**EXERCISE**
Some of the lines below need repeating. Reproduce exactly those between the lines holding "Task: Switch to the 工牌管理 tab" and "Click the @oliviacarter handle", inclusive.

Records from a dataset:
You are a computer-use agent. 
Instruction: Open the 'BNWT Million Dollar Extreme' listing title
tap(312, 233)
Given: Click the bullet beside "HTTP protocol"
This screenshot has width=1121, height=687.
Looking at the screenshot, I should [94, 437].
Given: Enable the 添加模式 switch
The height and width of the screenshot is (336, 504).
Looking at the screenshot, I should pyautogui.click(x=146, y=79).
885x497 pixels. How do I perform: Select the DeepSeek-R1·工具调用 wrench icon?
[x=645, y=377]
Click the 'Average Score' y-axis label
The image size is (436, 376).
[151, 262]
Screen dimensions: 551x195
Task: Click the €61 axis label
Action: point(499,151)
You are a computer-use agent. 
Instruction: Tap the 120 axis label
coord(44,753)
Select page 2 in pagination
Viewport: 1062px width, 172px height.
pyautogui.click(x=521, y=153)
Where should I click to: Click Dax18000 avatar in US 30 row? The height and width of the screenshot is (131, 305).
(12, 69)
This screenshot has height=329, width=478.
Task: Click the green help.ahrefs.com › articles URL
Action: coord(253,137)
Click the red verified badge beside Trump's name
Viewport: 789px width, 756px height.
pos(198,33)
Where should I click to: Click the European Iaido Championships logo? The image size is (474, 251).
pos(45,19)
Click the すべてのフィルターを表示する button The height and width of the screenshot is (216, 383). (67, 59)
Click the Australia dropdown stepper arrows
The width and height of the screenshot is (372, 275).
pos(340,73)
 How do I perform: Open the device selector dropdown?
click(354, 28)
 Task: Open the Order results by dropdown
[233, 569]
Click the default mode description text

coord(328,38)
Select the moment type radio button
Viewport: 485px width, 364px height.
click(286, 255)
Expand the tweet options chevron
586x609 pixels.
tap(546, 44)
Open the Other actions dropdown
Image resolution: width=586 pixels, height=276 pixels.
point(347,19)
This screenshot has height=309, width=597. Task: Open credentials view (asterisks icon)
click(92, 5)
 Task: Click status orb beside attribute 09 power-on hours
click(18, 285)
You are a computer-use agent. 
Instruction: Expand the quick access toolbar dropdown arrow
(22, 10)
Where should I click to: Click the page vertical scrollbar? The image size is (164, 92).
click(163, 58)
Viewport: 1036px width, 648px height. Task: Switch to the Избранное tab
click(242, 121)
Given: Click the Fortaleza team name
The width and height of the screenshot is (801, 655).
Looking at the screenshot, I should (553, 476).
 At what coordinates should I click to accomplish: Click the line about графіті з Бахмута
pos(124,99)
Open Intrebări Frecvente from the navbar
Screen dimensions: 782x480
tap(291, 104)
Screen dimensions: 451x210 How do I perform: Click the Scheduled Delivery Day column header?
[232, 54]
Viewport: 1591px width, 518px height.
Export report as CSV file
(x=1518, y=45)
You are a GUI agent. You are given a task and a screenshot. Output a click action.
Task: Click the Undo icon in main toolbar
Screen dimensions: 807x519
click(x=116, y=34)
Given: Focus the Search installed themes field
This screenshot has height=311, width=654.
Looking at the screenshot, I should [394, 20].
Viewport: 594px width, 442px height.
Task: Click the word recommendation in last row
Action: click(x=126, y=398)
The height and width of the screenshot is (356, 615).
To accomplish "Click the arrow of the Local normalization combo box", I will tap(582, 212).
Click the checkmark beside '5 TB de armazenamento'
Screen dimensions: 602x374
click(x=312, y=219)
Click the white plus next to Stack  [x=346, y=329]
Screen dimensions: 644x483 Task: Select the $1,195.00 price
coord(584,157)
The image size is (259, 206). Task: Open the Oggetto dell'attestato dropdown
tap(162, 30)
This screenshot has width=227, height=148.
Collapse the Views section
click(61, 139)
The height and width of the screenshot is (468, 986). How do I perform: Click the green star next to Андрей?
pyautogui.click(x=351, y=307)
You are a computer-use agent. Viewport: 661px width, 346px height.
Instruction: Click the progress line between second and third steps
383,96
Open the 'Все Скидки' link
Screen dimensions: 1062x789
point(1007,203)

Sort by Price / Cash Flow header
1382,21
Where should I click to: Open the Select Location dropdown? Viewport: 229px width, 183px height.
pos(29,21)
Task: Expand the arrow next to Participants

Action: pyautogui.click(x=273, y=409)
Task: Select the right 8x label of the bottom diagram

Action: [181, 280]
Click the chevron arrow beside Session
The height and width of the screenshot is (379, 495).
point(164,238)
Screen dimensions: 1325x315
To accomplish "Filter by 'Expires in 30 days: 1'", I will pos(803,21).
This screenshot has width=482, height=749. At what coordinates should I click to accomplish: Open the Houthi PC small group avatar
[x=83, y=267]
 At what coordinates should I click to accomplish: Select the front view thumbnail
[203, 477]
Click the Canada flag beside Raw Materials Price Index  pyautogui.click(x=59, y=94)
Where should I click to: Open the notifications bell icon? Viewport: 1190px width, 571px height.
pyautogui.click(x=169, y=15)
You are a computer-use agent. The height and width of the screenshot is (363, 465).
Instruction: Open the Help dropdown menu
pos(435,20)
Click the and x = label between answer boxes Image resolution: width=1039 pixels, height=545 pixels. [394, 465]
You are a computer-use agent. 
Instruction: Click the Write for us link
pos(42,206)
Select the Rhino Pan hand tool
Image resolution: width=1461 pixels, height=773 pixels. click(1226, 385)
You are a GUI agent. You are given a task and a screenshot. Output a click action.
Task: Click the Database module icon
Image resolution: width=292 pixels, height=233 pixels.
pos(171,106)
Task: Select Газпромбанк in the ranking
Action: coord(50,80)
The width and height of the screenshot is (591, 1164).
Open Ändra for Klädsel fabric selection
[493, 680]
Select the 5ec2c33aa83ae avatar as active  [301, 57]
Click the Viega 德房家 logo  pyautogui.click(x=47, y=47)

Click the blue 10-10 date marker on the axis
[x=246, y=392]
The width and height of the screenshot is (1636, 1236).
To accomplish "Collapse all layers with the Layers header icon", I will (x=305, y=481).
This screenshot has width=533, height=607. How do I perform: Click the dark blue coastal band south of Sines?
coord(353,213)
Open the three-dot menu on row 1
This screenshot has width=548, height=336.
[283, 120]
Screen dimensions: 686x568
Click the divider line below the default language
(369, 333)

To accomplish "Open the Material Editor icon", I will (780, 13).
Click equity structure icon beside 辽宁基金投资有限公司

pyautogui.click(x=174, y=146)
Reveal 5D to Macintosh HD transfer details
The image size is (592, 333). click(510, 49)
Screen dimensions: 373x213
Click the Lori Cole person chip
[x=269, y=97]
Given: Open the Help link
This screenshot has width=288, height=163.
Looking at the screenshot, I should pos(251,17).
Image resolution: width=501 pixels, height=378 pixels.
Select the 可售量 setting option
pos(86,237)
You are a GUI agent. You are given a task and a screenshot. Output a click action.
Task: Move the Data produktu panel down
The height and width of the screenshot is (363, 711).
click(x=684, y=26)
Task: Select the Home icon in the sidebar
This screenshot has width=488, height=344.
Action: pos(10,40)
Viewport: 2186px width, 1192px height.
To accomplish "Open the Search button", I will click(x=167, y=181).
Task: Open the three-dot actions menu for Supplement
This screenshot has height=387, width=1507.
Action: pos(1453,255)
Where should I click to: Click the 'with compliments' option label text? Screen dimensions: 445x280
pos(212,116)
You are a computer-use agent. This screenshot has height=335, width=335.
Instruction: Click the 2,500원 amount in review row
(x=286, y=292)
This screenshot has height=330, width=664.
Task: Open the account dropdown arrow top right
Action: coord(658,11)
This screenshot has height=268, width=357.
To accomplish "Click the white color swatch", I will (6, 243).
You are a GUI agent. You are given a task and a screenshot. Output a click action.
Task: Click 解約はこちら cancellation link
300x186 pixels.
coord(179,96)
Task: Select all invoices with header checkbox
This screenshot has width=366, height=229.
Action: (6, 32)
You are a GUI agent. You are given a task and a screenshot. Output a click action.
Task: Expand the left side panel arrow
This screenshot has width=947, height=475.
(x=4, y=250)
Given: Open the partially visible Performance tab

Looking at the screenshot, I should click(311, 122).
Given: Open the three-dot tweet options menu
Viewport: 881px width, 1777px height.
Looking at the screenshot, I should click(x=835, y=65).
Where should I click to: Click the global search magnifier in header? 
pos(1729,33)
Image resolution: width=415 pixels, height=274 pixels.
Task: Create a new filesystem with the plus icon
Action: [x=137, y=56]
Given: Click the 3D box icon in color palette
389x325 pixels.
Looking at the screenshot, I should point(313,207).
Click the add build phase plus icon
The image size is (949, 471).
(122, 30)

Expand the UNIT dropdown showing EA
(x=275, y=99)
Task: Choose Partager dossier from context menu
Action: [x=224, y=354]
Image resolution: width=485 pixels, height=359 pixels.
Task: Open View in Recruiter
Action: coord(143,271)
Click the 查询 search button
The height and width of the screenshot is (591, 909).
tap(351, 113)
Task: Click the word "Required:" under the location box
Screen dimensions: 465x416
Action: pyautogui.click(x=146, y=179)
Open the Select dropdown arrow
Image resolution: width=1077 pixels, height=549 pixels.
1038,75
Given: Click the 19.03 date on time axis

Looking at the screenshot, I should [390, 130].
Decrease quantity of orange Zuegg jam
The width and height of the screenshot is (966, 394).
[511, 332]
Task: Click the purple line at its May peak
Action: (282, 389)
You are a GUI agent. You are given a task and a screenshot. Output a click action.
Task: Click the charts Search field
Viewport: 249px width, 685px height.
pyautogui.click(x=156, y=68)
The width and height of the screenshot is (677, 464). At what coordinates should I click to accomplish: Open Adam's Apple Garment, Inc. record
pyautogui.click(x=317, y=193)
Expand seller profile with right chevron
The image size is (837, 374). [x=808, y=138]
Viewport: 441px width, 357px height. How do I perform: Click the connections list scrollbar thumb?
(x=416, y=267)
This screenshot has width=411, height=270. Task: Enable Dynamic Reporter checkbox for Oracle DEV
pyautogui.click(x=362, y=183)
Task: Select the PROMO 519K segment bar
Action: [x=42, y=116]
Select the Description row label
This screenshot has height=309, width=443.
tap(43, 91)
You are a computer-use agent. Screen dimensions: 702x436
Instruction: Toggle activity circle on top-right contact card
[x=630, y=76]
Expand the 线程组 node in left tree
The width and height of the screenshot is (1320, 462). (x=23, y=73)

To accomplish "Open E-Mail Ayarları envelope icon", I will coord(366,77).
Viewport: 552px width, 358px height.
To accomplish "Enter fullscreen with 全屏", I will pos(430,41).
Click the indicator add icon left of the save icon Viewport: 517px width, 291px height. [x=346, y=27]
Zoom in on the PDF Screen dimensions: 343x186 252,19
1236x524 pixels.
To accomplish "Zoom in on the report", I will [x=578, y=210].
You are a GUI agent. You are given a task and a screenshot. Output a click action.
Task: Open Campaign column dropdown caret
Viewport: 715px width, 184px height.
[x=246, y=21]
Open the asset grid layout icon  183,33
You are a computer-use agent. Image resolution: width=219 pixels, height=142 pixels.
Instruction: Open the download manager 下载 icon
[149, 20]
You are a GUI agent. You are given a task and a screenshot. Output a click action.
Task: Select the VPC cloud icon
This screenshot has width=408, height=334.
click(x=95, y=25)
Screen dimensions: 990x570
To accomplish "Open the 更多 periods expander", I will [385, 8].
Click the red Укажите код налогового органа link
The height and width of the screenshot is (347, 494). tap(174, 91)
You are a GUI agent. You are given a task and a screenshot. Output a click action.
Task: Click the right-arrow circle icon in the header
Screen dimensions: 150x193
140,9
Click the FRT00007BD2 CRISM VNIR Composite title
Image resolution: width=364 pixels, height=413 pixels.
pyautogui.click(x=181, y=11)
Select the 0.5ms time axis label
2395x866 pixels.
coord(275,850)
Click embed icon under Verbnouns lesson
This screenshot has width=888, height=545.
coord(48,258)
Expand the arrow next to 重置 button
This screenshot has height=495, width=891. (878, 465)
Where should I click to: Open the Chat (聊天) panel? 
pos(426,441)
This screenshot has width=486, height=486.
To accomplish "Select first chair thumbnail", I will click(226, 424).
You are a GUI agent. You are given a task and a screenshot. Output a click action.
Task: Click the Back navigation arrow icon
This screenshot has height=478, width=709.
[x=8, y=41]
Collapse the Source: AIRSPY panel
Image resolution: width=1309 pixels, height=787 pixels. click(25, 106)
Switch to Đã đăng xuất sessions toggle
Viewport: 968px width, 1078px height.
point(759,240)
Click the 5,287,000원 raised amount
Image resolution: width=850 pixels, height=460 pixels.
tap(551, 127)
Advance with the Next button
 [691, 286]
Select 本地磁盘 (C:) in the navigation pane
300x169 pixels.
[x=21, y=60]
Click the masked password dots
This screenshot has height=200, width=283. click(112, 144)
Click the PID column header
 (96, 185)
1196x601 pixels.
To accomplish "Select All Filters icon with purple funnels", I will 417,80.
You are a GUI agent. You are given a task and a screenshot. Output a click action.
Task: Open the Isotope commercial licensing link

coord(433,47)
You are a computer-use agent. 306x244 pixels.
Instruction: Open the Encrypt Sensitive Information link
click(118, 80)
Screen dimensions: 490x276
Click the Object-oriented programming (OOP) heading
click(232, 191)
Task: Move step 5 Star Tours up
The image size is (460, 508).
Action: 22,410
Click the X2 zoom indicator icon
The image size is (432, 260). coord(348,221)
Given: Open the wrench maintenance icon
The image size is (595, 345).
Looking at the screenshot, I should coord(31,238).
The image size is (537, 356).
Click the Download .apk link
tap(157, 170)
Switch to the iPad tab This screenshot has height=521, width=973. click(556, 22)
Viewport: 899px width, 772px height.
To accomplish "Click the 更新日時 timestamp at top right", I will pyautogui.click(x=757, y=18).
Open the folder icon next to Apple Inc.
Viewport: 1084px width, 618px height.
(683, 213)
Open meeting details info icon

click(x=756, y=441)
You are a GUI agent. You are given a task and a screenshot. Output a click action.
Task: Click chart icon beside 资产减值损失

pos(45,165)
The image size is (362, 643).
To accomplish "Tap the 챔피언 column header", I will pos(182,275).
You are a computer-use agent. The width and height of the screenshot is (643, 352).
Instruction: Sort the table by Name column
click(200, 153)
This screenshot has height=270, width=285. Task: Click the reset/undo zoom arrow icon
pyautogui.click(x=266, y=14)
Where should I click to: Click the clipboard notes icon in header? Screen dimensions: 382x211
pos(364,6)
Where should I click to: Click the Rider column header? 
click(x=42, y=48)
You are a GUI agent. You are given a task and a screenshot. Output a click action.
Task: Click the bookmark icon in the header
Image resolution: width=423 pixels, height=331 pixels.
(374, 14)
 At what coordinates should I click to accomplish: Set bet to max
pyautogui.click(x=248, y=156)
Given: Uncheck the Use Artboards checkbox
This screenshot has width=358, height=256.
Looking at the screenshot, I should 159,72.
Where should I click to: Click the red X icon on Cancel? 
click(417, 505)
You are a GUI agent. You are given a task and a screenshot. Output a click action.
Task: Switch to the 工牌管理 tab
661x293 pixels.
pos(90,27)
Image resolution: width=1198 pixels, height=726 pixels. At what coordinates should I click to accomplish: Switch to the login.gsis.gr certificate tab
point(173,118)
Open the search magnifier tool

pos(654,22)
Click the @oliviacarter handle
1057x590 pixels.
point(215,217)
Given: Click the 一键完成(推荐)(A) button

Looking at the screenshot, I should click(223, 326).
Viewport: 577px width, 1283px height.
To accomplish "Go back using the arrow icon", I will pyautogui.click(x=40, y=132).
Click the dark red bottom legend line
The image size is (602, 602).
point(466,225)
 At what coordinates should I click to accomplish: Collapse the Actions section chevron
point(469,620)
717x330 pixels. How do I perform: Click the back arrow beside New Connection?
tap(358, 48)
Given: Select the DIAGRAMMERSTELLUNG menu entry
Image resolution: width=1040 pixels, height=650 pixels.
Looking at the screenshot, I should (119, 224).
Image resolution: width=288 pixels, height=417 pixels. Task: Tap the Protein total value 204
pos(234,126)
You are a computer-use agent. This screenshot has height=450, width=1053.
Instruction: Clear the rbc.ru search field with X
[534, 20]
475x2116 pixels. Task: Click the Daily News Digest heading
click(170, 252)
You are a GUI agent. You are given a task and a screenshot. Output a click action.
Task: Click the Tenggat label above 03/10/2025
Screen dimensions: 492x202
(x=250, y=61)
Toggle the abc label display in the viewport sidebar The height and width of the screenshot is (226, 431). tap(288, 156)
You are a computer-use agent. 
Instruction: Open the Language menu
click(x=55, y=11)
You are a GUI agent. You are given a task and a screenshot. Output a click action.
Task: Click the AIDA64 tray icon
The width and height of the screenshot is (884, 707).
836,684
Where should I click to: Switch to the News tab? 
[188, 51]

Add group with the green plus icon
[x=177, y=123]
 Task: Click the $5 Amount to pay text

**ANSWER SPACE**
Task: Switch to the 工牌管理 tab
661x293 pixels.
pos(90,27)
Image resolution: width=1198 pixels, height=726 pixels. At what coordinates should I click to accomplish: Switch to the login.gsis.gr certificate tab
point(173,118)
Open the search magnifier tool

pos(654,22)
Click the @oliviacarter handle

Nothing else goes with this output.